There is, at our very deepest, a driving force for each of us. It fuels the beating of hearts, the breath filling our lungs, the meter of our feet and the cadence of our speech.
I suppose most people never know their driving force–it’s far too deep, you see, and in a world with an attention span hardly longer than a few seconds, I doubt most of us can hold our breaths long enough to dive so deep within to find it.
But, perhaps, I’ve stumbled upon mine.
My thanks, of course, go out to Brene Brown, who said in one of her TED Talks that someone had once told her to “embrace the slash.” Her example: she’s not just a researcher; she’s not just a storyteller. She’s a researcher / storyteller.
If you’re a lot like me, you probably read the “slash,” but I think (I want to believe) that the slash is supposed to be silent, more akin to a hyphen: researcher-storyteller.
But hyphens evoke thoughts of death, for the hyphen is the marker between the years of our birth and our unbecoming, but also of things-that-get-strung-together-needlessly, whereas the slash simultaneously supposes opposition and synchronicity.
And that is why they must be embraced: because it’s both and either and neither, all at once. Therein lies much of my personal conflict: introvert / professional whose job demands constant positive interpersonal interactions, just to name one of many.
So sometimes I’ve thought about all my myriad interests–math and writing and video games and books and TV shows and movies and so on and so forth–and as I tried to stream along a sufficient system of slashes to summarize who I am and the order in which I am each of these things (teacher / writer / reader / video gamer / etc), I began thinking about the things all these things have in common.
That’s when it dawned on me: They’re all about Story.
Story isn’t just beginning / middle / end. Story is about all the deep and nuanced connections between things and among them. The most brilliant (but also hardest) part about teaching is wrapping your students up in the story of what you’re teaching. This is perhaps easiest seen in a history or civics class, where we’re already accustomed to stories, but my best math teachers were those who seamlessly wove together equations and anecdotes that brought the material to life in the space between student and speaker.
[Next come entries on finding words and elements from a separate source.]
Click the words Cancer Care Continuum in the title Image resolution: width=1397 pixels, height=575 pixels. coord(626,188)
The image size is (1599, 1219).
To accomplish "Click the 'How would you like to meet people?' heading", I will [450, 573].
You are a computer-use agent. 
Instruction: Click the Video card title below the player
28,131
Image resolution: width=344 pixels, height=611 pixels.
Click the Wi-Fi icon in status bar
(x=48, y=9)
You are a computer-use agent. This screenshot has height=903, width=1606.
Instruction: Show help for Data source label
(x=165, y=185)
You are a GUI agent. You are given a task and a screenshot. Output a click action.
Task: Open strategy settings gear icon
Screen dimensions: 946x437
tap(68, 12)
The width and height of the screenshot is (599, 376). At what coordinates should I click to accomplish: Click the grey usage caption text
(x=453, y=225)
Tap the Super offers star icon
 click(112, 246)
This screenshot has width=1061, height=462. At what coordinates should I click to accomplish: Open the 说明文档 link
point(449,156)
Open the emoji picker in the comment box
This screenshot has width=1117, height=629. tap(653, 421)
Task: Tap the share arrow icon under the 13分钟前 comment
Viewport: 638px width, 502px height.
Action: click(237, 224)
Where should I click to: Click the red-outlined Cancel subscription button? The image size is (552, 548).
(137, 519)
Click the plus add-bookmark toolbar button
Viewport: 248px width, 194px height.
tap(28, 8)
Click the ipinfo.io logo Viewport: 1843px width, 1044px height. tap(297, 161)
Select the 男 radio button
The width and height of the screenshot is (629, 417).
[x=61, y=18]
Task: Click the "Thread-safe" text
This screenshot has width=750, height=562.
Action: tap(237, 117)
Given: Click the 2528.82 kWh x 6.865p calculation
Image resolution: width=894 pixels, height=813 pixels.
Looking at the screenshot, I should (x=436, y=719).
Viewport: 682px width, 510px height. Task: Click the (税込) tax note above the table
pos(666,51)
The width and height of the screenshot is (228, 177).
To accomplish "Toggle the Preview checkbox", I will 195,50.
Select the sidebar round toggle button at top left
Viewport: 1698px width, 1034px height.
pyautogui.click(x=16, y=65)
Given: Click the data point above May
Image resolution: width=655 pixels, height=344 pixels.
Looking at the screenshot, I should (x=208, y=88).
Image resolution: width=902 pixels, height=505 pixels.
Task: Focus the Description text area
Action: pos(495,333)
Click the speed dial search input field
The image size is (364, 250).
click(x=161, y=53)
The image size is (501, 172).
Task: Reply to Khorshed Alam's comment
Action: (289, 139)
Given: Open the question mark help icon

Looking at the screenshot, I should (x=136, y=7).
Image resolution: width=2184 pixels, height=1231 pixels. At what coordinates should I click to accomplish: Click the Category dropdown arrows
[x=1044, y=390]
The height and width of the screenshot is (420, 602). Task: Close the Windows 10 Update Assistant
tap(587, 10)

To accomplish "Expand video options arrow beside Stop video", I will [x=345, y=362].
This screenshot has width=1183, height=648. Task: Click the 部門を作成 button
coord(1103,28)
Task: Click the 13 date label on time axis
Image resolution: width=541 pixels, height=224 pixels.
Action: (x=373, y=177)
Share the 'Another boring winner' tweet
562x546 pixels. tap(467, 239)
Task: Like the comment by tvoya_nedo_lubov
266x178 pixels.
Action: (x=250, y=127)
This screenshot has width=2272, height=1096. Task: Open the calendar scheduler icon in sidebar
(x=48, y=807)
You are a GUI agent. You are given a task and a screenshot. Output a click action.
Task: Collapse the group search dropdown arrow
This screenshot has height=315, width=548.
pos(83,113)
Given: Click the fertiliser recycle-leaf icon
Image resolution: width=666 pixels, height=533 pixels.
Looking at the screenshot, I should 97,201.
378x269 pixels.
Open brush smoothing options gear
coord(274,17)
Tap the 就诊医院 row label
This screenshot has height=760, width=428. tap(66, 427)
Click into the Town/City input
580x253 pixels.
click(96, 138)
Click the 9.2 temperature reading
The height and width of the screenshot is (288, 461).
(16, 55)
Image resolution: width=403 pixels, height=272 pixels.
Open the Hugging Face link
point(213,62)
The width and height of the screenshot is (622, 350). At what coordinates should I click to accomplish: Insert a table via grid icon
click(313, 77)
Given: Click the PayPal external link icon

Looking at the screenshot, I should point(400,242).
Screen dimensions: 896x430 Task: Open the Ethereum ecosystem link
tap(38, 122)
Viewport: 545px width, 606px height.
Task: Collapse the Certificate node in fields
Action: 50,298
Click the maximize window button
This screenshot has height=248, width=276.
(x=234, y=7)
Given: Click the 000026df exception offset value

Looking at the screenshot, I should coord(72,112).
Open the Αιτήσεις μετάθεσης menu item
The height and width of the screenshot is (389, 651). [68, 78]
It’s a skill I feel far from achieving, but an ideal I strive towards always.
Books and TV shows and movies are obvious actors in the realm of Story: We are raised to be told these are, indeed, the vessels of stories themselves. Different media, same intent: to inform, to entertain, to connect. To explore and expand, discover and grow.
Video games are stories, too. At least, they can be: I can name plenty of examples of games devoid of story entirely, and these are usually the ones that bore me and turn my eyes away. Video games differ from books and movies in a crucial way: the audience becomes an integral player in the story, and while often many games (Pokemon, Zelda, Mario, ad infinitum) railroad the player along a predetermined story in an illusion of control the likes of which rival the greatest examples of literary suspension of disbelief, there are plenty of other games (Oxenfree, Sundered, Skyrim) that allow the player to make choices that impact the story directly–these are the games, as they’re called, with multiple endings, and it’s why I played Tales of Symphonia about five times (and still haven’t seen all the iterations of the story or the secret “alternative” ending).
Story is also why I write: because there are stories inside me, characters and unexplored worlds waiting to be manifest in word. Whereas video games take the idea of a book or movie and turns the passive audience into an active audience, writing takes the idea of participating in Story a step further: rather than merely witnessing the story unfold, I become the story; or perhaps more aptly, I become the channel through which the story, born in some ethereal plane beyond our understanding, comes first into the world.
It’s like raw ecstasy and euphoria: for a moment I am possessed, I am not myself, and transported, I am not here, and it is a wondrous moment: a glimpse of the infinite.
Perhaps my love of Story is also my undoing, my fatal flaw: I am prone to boredom, and it is not unusual for this boredom to arise not only in solitary actions, but also within relationships: I can think of a small handful of friendships that have fallen into oblivion because there ceased to be any story between us, and I fear sometimes the reason my recent relationships haven’t lasted long is because we simply grew bored of each other… but perhaps that’s a topic for another talk.
I try to end every year with a retrospective of sorts, a look back at the things that went well and the things that didn’t, but as I press forward into the vast realms of pure adulthood (for school is finally behind me and, as the saying goes, my whole life is ahead of me), a list of checks and balances, pros and cons just didn’t seem necessary. This, however, a peek at something a little deeper, maybe, this feels worthwhile.